▶ _EXTRACT_
________________
Recent investigations with single beam trap have shown that chiral microresonators, based on chiral polymeric particles with spherulitic configuration enable polarization-controlled trapping, spinning or orbiting through the chirality-mediated coupling of linear and angular momentum of the light. In the single beam configuration the gradient force is used for trapping and the full mechanical control is limited by the value of the particle reflectance connected to the chiral Bragg phenomenon (i.e. on the ratio of the particle size and pitch of the supramolecular helical structure, or on the position of the material stop-band with respect to the trap wavelength) [12–14, 18].

Investigations of dual beam trapping of chiral liquid crystal droplets, demonstrated the full control of the radiation pressure by photon spin, and the capability to apply it to perform optical sorting of chiral particles [15–17]. The advantage of the dual beam geometry is that the flow of linear optical momentum is neutral, along the beam axis. Particles are confined (along the optical axis), not by intensity gradients, but by balanced scattering forces. Furthermore, since high intensity gradients are unnecessary, the focusing optics requires only low numerical apertures, allowing very large working distances to be created and enabling the long range transport of trapped particles [19, 20]. For instance, it provides an ideal environment in which particles can undergo self-organization mediated by optical interactions (optical binding) [21,22]. In the case of coherent and interfering counter-propagating beams with proper polarization an array of optical traps is created along the beams propagation direction (standing wave traps) [20, 23–28].

Based on the above described feature this approach exhibits large versatility and provides a useful instrument to investigate the optomechanics of chiral particles. In this paper we report an experimental investigation of chiral microparticles, exhibiting selective Bragg reflectance, in dual–interfering beams trap with different polarization configurations. We concentrate on chiral particles whose size prevents 100% Bragg reflectance of the parallel circular polarization. Based on this feature a stable equilibrium position of the particle along the beams propagation axis and the rotation can be simultaneously controlled by tuning the polarization of only one beam from circular parallel to circular antiparallel with the chirality of the particle. The reported results give interesting suggestions regarding the investigation of particle dynamics in tunable washboard potential and optical binding of Bragg onion microresonators.

2. Experimental setup

Our experimental system consisted of spherulitic microparticles obtained from photopolymerized cholesteric liquid crystal (CLC) droplets. Due to their supramolecular helical structures, they exhibit selective circular Bragg reflection for light propagating along the helical axis and wavelengths within the stop-band [12]. Light with the same handedness as the material is selectively reflected, while the light outside the stop-band or with opposite handedness is completely transmitted, see Fig. 1(b). At fixed incident wavelength circular Bragg reflection thus occurs over a range of incidence angle around the normal incidence [15].
________________
▶ _LISTED RECORDS_

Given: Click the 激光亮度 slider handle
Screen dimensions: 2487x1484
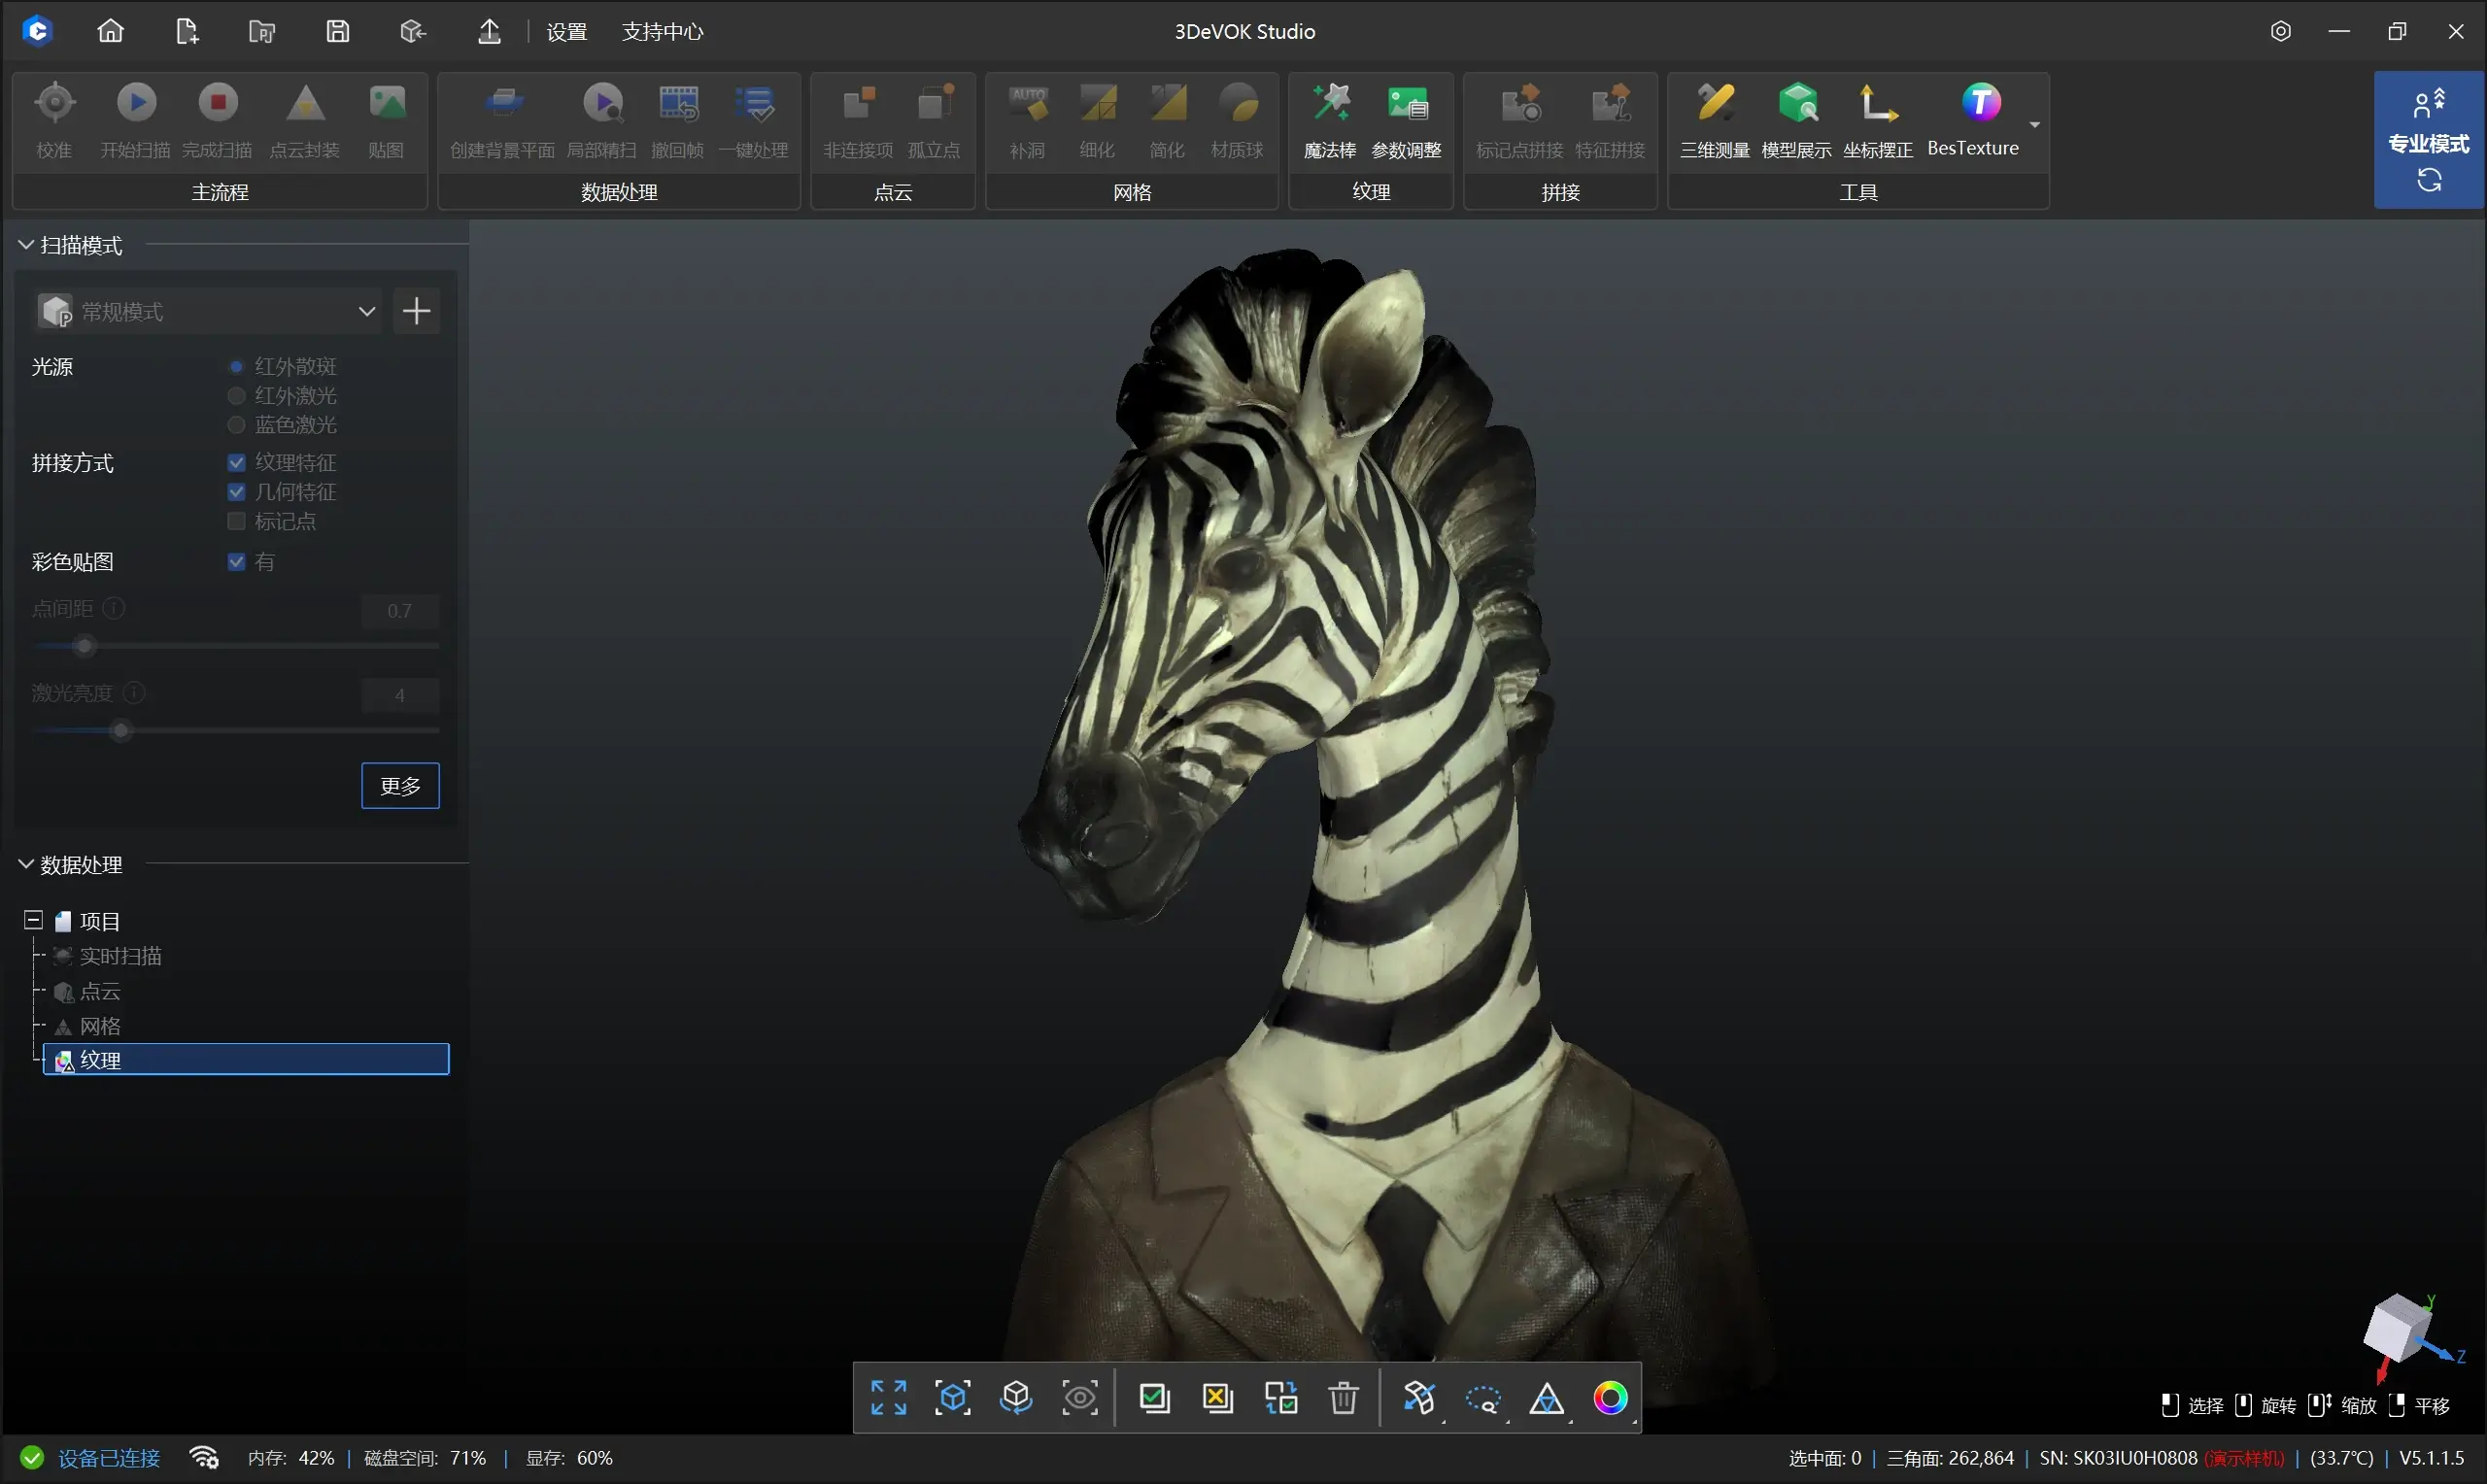Looking at the screenshot, I should click(121, 732).
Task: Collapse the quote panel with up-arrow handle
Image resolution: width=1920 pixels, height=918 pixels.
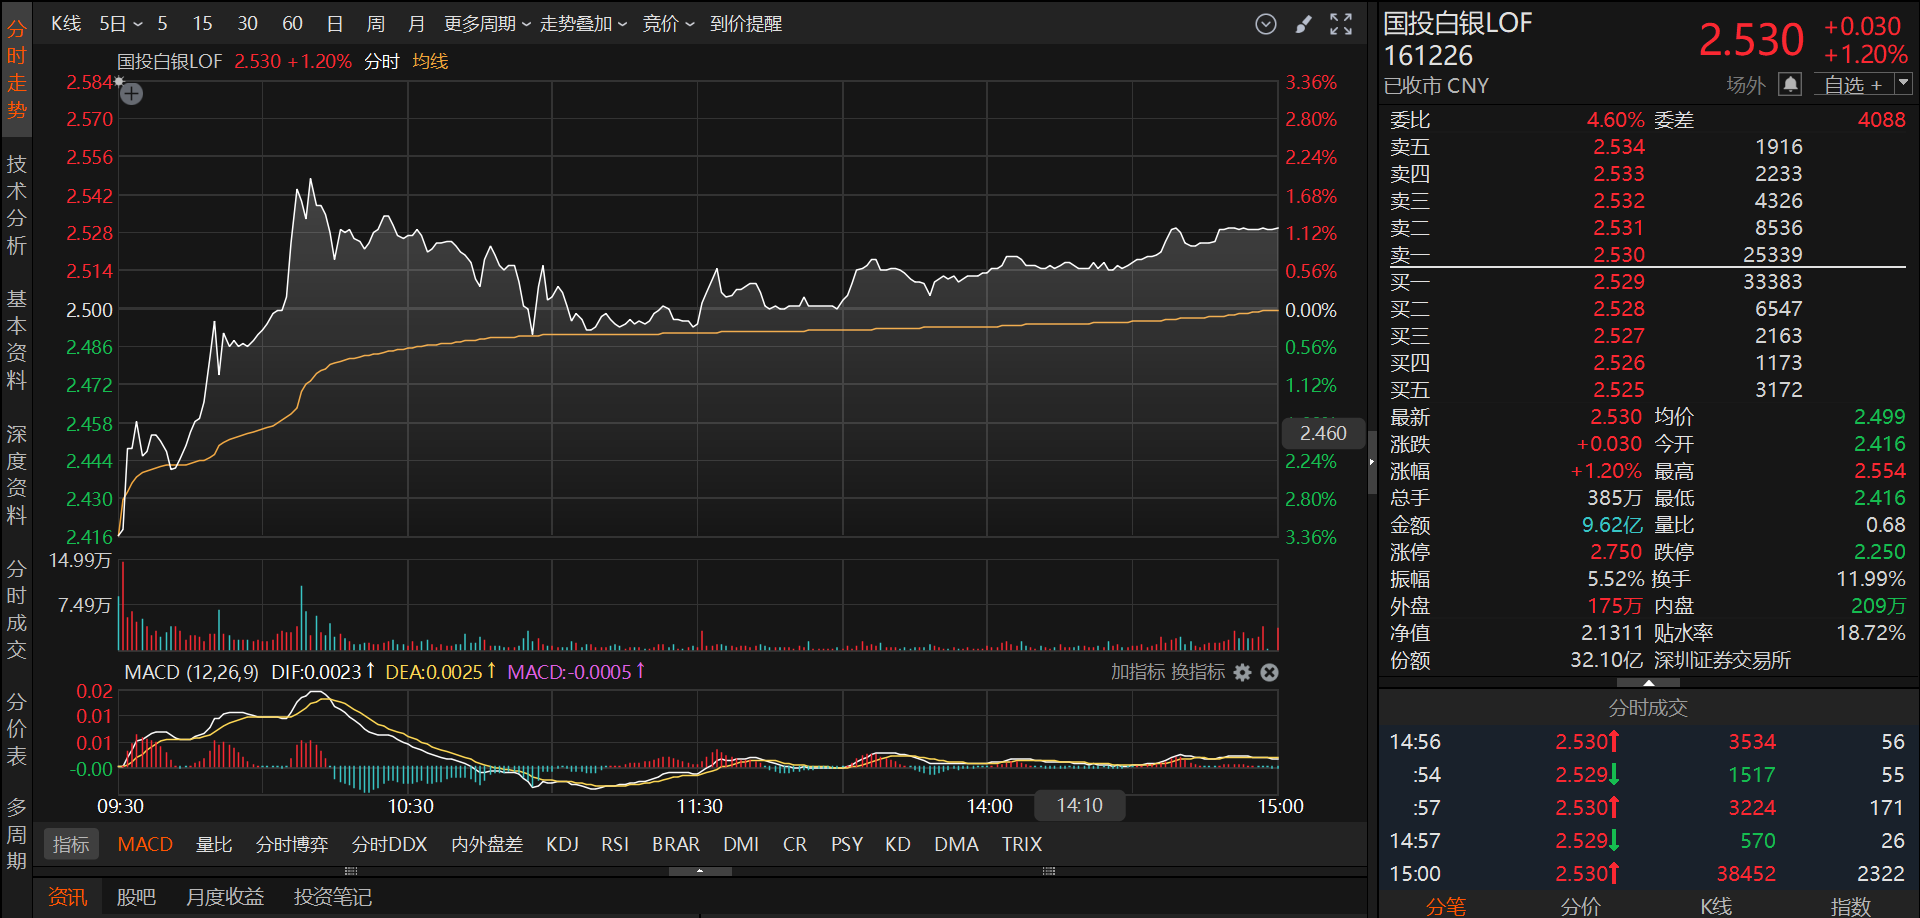Action: click(1648, 683)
________________
▶ _STATED TASK A_
Reproduce verbatim the part of the passage on optical trapping of chiral particles that begins with the words "Recent investigations with" and ends with "wavelength) [12–14, 18].".
▶ _STATED TASK B_
Write the next part of the passage on optical trapping of chiral particles, picking up after its last sentence.

▶ _EXPECTED OUTPUT A_
Recent investigations with single beam trap have shown that chiral microresonators, based on chiral polymeric particles with spherulitic configuration enable polarization-controlled trapping, spinning or orbiting through the chirality-mediated coupling of linear and angular momentum of the light. In the single beam configuration the gradient force is used for trapping and the full mechanical control is limited by the value of the particle reflectance connected to the chiral Bragg phenomenon (i.e. on the ratio of the particle size and pitch of the supramolecular helical structure, or on the position of the material stop-band with respect to the trap wavelength) [12–14, 18].

▶ _EXPECTED OUTPUT B_
 

Fig. 1 a) Dual-beam optical trap [29, 30] with the ability to set the polarizations of each beam by quarter wave plates (QW). Optically trapped particles are observed using the microscope from side-view. b) Red arrows show the electric field directions of rotation for the right-hand circular (RC) and left-hand circular (LC) polarization of light, respectively. The right-hand circularly polarized light going along the left-helix does not see periodicity of the helix and, therefore, does not diffract. c) optical torque and force acting on the left handed chiral particle illuminated by various combinations CP Gaussian beams are discussed. (LHCP – left handed chiral particles; RC – right-handed circularly polarized light, LC left-handed circularly polarized light, LP linearly polarized light (as a sum of LC and RC circularly polarized beams)).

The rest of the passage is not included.